7 Exercise 5: Test your knowledge

First, load the library stringr (or the entire tidyverse).

library(tidyverse)

We will work on real data in this exercise. But before that, we will test our regex on a simple “test” vector that contains hyperlinks of media outlets and webpages. So run this code and create a vector called “seitenURL” in your environment:

seitenURL <- c("https://www.bild.de", "https://www.kicker.at/sport", "http://www.mycoffee.net/fresh", "http://www1.neuegedanken.blog", "https://home.1und1.info/magazine/unterhaltung", "https://de.sputniknews.com/technik", "https://rp-online.de/nrw/staedte/geldern", "https://www.bzbasel.ch/limmattal/region-limmattal", "http://sportdeutschland.tv/wm-maenner-2019")

7.1 Task 1

Let’s get rid of the first part of the URL strings in our “seitenURL” vector, i.e., everything that comes before the name of the outlet (You will need to work with str_replace). Usually, this is some kind of version of “https://www.” or “http://www.” Try to make your pattern as versatile as possible! In a big data set, there will always be exceptions to the rule (e.g., “http://sportdeutschland.tv”), so try to match regex–i.e., types of characters instead of real characters–as often as you can!

7.2 Task 2

Using the seitenURL vector, try to get rid of the characters that follow the media outlet (e.g., “.de” or “.com”).

7.3 Task 3

Now download our newest data set from LRZ Sync and Share and load it into R as an object called “data”. It is a very reduced version of the original data set that I’ve worked with for a project. The data set investigates what kind of outlets and webpages are most often shared and engaged with on Twitter and Facebook. We have tracked every webpage, from big players like BILD to small, private blogs. However, this is a reduced version of my raw data. The outlets are still hidden in the URLs, so we need to extract them first using the regex patterns that you’ve just created.

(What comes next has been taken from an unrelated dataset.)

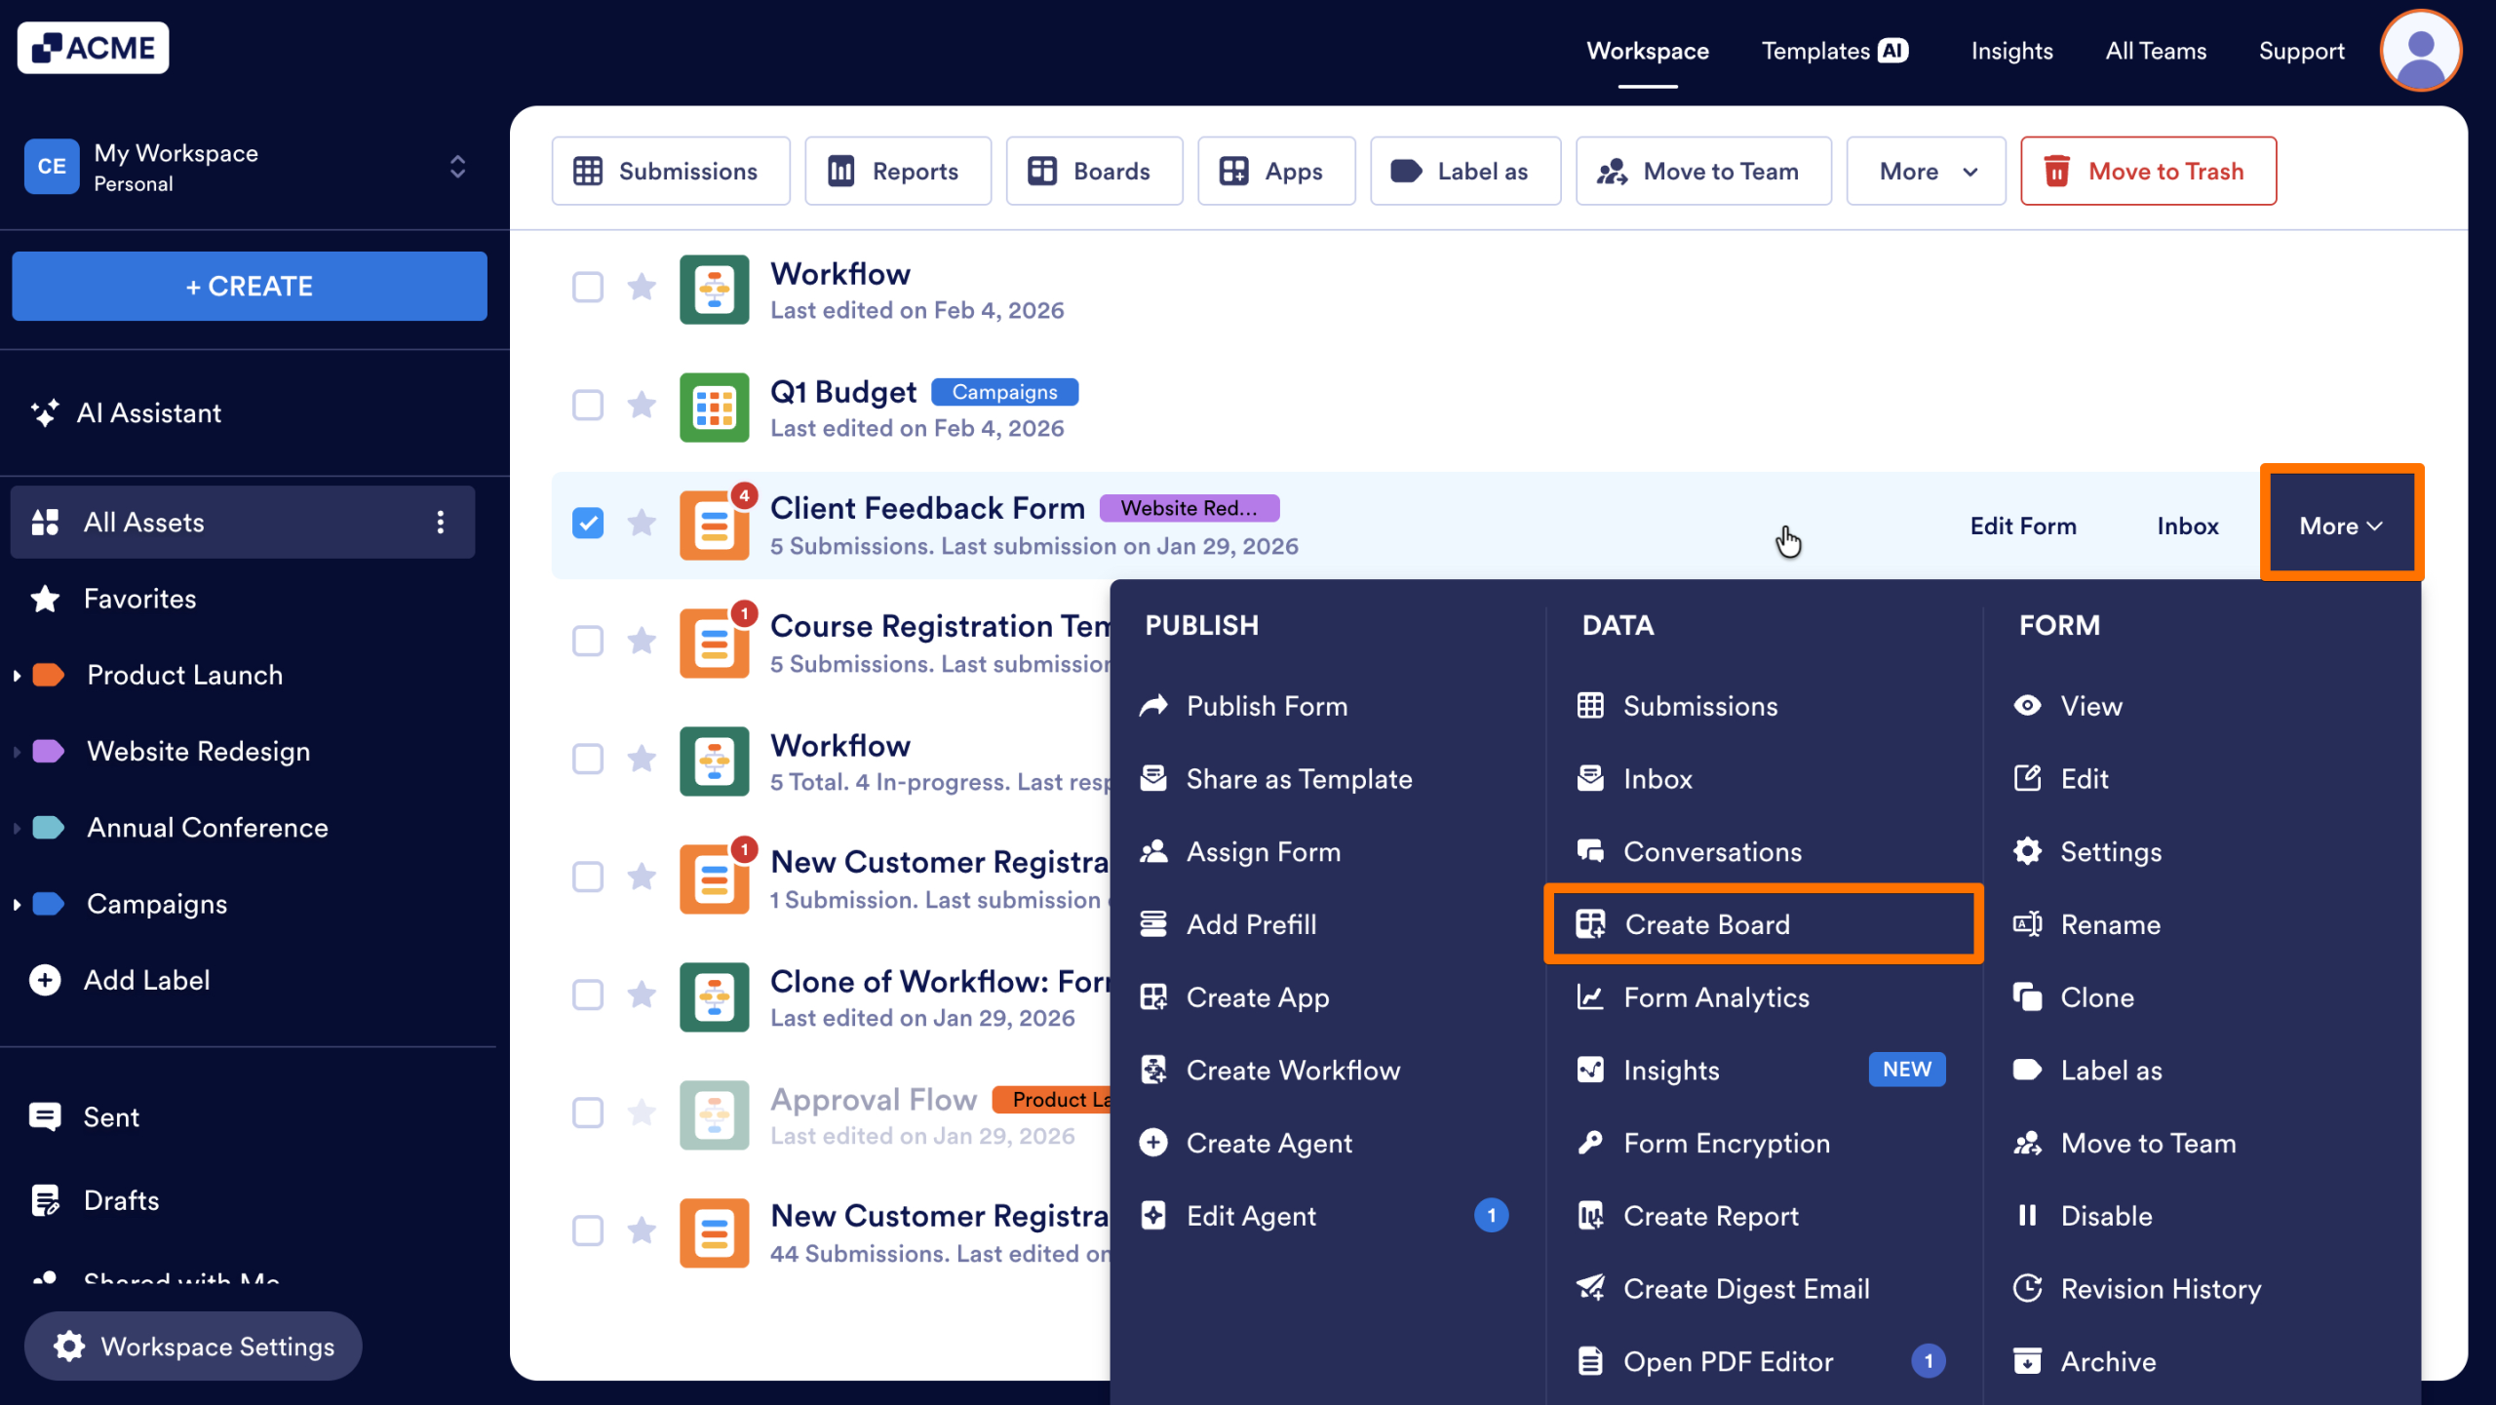Open the user profile avatar
This screenshot has width=2496, height=1405.
tap(2420, 51)
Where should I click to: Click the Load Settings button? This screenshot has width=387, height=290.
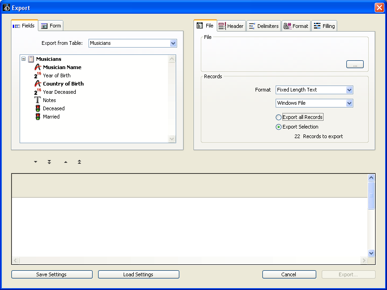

Use this command and adapt it with your patterns (it uses str_replace in combination with mutate):

data2 <- data %>%
  mutate(seitenURL = str_replace_all(seitenURL, "your https pattern here", "")) %>% 
  mutate(seitenURL = str_replace_all(seitenURL, "your .de/.com pattern here", "")) 

7.4 Task 4

The data set provides two additional, highly informative columns: “SeitenAnzahlTwitter” and “SeitenAnzahlFacebook”. These columns show the number of reactions (shares, likes, comments) for each URL. Having extracted the media outlets, let us examine which media outlet got the most engagement on Twitter and Facebook from all their URLs. Utilize your dplyr abilities to create an R object named “overview” that stores the summary statistic (remmeber group_by and summarize!) of the engagement on Twitter and Facebook per media outlet.

Next, arrange your “overview” data to reveal which media outlet creates the most engagement on Twitter. Do the same for Facebook.